La popolazione e la politica dimostrarono grande riconoscenza per l’opera salesiana. Alla morte di don Bodrato, superiore dei salesiani in America, furono presenti numerose autorità politiche, ministri e membri del capitolo metropolitano di Buenos Aires, e tutta la comunità religiosa si strinse attorno alla famiglia salesiana per la perdita del superiore: il funerale fu celebrato dall’arcivescovo Federico Aneyros e alla cerimonia parteciparono anche membri di diversi ordini, religiosi di San Francesco, di San Domenico, e della Compagnia di Gesù, segno della riconoscenza per l’opera salesiana.

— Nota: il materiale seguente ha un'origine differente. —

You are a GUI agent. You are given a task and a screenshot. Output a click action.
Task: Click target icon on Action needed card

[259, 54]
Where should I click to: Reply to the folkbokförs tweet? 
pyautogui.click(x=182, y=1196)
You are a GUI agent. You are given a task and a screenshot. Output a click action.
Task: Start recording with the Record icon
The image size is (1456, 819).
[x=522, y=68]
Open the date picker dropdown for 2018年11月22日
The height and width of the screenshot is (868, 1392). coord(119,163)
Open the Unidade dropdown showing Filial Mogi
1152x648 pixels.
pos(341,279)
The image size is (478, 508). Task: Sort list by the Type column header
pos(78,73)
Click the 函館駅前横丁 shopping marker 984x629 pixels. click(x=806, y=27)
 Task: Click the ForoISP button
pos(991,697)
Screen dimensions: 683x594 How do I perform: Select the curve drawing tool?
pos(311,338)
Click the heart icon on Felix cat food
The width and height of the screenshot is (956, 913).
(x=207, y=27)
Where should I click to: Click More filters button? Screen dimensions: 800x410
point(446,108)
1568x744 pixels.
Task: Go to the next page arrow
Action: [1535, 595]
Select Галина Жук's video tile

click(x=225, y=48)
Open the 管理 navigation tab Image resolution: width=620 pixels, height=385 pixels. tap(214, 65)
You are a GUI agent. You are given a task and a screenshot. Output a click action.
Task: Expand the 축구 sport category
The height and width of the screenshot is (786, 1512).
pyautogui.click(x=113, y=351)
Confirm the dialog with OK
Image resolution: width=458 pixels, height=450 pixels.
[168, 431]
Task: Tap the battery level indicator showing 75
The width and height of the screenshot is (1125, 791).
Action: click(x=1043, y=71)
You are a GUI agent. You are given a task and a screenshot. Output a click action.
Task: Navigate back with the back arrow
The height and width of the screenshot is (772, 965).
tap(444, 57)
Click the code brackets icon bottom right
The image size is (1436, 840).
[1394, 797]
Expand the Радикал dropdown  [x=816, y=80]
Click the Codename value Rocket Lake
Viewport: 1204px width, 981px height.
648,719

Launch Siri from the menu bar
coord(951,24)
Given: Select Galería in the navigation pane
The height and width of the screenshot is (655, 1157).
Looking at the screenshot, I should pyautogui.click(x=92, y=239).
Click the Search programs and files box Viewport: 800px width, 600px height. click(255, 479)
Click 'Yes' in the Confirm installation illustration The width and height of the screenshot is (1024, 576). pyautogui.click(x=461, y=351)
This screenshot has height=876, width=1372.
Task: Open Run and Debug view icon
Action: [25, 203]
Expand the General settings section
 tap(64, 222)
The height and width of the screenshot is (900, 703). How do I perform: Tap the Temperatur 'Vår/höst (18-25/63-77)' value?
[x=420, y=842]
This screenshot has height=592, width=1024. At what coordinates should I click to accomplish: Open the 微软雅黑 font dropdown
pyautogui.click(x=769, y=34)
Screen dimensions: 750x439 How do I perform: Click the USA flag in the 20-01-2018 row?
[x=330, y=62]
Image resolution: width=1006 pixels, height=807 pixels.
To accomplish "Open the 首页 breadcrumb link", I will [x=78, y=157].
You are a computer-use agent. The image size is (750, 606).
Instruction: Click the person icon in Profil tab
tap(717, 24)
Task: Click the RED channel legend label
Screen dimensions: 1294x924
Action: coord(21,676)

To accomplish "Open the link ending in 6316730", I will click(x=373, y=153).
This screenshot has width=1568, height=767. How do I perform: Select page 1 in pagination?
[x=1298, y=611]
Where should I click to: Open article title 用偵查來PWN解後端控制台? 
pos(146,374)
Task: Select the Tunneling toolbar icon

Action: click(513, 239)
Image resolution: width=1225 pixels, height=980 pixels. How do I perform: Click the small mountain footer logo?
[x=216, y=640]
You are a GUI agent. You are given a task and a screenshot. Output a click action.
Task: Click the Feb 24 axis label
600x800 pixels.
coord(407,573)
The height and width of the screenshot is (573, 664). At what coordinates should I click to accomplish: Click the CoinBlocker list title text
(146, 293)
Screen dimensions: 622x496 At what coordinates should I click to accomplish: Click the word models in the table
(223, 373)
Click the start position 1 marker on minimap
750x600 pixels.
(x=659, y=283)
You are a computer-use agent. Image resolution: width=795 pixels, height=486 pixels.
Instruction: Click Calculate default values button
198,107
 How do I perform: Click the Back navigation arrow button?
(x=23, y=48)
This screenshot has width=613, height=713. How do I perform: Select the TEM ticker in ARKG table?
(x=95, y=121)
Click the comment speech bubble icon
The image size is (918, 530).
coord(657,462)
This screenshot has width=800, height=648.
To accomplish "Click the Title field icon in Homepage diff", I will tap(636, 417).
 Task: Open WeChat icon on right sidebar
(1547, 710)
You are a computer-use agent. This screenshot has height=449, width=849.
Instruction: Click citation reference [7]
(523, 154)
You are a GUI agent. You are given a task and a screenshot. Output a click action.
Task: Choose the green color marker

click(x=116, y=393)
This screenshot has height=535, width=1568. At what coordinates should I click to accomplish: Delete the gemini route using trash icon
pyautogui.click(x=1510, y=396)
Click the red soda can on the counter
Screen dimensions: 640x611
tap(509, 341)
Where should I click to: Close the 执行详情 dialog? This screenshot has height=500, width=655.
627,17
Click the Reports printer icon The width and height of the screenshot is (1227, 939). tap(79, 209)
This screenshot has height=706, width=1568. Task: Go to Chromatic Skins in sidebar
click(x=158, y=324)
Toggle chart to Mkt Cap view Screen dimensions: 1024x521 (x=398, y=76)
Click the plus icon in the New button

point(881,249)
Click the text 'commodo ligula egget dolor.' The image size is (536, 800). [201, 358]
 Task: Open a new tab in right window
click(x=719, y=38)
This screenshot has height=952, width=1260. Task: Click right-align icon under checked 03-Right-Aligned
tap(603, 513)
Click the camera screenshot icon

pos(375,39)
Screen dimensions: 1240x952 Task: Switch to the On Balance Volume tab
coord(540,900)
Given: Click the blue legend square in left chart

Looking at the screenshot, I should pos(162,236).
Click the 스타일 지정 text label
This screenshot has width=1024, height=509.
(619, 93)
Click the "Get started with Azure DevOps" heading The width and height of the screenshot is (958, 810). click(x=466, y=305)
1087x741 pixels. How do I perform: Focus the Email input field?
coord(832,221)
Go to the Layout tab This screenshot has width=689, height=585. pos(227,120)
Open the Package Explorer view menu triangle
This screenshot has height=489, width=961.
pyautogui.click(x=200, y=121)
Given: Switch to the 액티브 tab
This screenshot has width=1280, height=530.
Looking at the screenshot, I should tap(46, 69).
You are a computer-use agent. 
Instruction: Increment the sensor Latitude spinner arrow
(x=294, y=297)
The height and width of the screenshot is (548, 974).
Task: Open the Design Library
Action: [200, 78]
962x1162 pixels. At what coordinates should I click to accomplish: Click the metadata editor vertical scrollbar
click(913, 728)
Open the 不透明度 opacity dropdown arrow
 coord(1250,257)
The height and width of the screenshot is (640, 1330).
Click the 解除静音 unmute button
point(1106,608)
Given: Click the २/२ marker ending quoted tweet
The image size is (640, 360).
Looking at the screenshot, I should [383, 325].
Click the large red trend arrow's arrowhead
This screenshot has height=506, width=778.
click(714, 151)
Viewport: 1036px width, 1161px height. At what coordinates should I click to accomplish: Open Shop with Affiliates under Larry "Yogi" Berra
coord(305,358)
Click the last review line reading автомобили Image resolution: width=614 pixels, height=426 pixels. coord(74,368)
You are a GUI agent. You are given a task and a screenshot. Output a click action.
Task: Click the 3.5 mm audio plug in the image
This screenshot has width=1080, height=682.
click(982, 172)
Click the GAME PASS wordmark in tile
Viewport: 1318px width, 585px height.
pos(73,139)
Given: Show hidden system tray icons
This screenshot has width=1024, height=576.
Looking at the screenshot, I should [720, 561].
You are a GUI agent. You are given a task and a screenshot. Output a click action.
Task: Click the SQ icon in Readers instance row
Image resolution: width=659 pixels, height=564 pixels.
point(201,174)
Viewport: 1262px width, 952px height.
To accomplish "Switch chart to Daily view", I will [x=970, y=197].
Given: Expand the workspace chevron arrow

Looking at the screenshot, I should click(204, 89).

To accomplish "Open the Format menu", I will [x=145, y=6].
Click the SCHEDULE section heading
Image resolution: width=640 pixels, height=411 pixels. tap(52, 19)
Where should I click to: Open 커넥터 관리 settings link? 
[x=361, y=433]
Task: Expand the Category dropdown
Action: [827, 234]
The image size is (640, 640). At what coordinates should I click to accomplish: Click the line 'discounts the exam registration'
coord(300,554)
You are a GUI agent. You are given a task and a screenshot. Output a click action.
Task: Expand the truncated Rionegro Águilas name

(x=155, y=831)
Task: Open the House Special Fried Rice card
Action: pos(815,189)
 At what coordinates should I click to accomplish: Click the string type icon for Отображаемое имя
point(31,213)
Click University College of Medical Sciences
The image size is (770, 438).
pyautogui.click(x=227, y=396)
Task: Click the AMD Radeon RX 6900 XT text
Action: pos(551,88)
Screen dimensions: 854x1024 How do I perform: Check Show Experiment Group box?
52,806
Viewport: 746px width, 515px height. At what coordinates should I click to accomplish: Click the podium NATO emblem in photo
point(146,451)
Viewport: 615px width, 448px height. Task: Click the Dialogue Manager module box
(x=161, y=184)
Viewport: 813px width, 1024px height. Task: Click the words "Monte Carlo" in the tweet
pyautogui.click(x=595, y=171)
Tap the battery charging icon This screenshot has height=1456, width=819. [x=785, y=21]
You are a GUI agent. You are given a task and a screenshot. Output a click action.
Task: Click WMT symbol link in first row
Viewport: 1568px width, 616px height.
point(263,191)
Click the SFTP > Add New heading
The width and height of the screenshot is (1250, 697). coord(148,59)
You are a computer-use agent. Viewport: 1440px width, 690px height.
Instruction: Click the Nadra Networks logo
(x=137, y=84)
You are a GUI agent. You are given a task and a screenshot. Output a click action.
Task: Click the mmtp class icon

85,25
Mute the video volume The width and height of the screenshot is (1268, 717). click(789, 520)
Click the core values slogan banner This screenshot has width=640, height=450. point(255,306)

Chi dunque decideva di partire missionario dall’Italia, trovava in America Latina un ambiente accogliente e “noto”: i primi missionari, infatti, giunti a Buenos Aires nel dicembre del 1875, avevano con coraggio e determinazione riproposto il metodo educativo basato sullo studio, l’allegria e la preghiera, che don Bosco aveva attuato con successo a Valdocco dal 1846: nei centri aperti, come il collegio Pio IX di Almagro a Buenos Aires, i primi laboratori furono quelli di sartoria e calzoleria, falegnameria, legatoria, tipografia ossia gli stessi di Valdocco.

Così come don Bosco si era preoccupato di avere una banda che garantisse un clima sereno e gioioso all’interno dell’oratorio, così aveva fatto anche don Giuseppe Fagnano nella lontana Patagones.

Oltre la volontà di essere testimoni di fede e operatori di bene, la presenza di un ambiente familiare, e la certezza di sapersi confortati e aiutati nei momenti di difficoltà e malattia furono elementi che spinsero molti missionari a partire.

Come il missionario don Paseri, tutti testimoniarono nelle loro lettere, pubblicate sul «Bollettino», la propria serenità: furono felici di aver dato la vita per i giovani e la loro educazione perché, come da desiderio di don Bosco, divenissero buoni cristiani e onesti cittadini.